Two escaped inmates from the Wynne Unit of the Texas Department of Criminal Justice incited an aggressive manhunt yesterday on the western side of Interstate 45.
Law enforcement officials from the Huntsville Police Department, Walker County Sheriff’s Office, Office of the Inspector General, Texas Department of Public Safety and University Police Department established a parameter of roadblocks from Wal-Mart to the Ella Smither overpass and surrounding areas after this scene unfolded:
Inmates John Ray Falk Jr., 40, and Jerry Duane Martin, 37, were working in a field with approximately 70 other inmates when they were able to overpower two correctional officers and acquire their weapons, according to TDCJ officials.

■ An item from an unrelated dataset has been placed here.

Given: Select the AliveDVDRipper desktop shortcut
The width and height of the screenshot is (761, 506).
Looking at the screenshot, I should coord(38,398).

Susan Canfield, a 59-year-old correctional officer, attempted to pursue the inmates on horseback as they retreated to a city office and stole a pickup truck.
Canfield was struck by the pickup as the inmates attempted to flee and ultimately died from her injuries.

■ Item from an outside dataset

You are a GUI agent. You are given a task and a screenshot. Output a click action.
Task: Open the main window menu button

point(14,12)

The inmates abandoned the truck and proceeded to steal another vehicle.
Falk was apprehended at 11 a.m. near Wal-Mart after law enforcement officials were able to immobilize the vehicle with gunfire; Martin fled into the wooded area south of Wal-Mart at that time. enforcement officials were able to immobilize the vehicle with gunfire; Martin fled into the wooded area south of Wal-Mart at that time.
Officials said they apprehended the second inmate at 1:40 p.m. after an “extensive manhunt.”

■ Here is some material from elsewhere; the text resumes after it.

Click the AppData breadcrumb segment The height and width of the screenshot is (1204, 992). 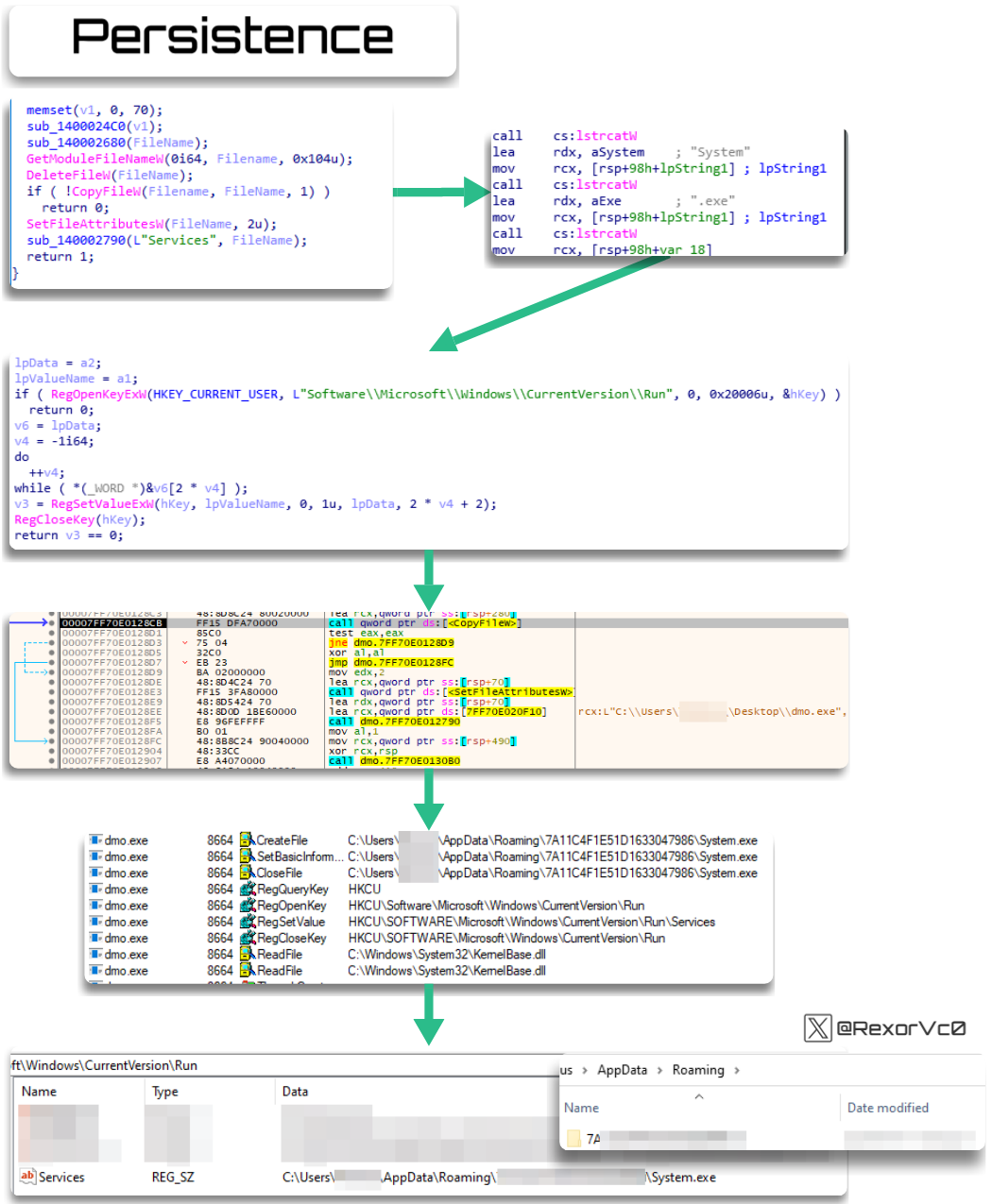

As law enforcement officials were tracking the inmates on the west side of Huntsville, schools on the east side were making arrangements to protect students and staff.
Public Information Officer of the Huntsville Independent School district Emily deMilliano announced during the day that HISD schools were in lock-down; many local day care facilities followed suit.
Sam Houston State University Police Chief Dennis Culak said that the city of Huntsville contacted him and requested the presence of additional officers to assist law enforcement with various roadblocks.
Culak said he notified Dr. Gaertner immediately and they discussed the situation.
“[Dr. Gaertner] advised me to contact him if the inmates started moving towards campus,” Culak said. “We also thought it would be appropriate to send out an email to all university account users.”
Students, faculty and staff members were subsequently sent two emails.
In the first email at 12:16 p.m.- which initially informed users of the circumstances – Culak said, “there is no evidence to substantiate that the escapees are near campus. However, we request that you proceed with caution, and avoid the areas where the manhunt is being conducted.”
The second email at 2:36 p.m. was sent to let users know that both inmates were in custody of police and traffic on the west side of Huntsville “should be resuming normal activity shortly.”
The Raven’s Nest Golf Course, which is owned and operated by the university, was in close proximity to the manhunt. Paul Kopecky, an assistant for the course, said players started to return to the pro shop after hearing gunshots in the wooded area north of the course.
As a precaution, Kopecky and other pro shop employees closed the course at approximately 11:30 a.m. and started issuing rain checks to the golfers.
He said an hour and a half later, law enforcement officials called the course and requested that it be closed because of the manhunt.
Kopecky said that this was not he first time the golf course has experienced a run in with an escaped inmate. He said that an escapee from the adjacent hospital stole a golf cart and attempted to flee last spring.
A player ran after the cart to retrieve his clubs and the inmate was soon apprehended.
TDCJ officials said that Martin was serving a “50-year sentence for two counts of attempted capital murder out of Colin County.”
Officials also said Falk was serving “a life sentence for murder with a deadly weapon out of Matagorda County.”
Investigators said they had not yet determined which inmate took the life of Canfield.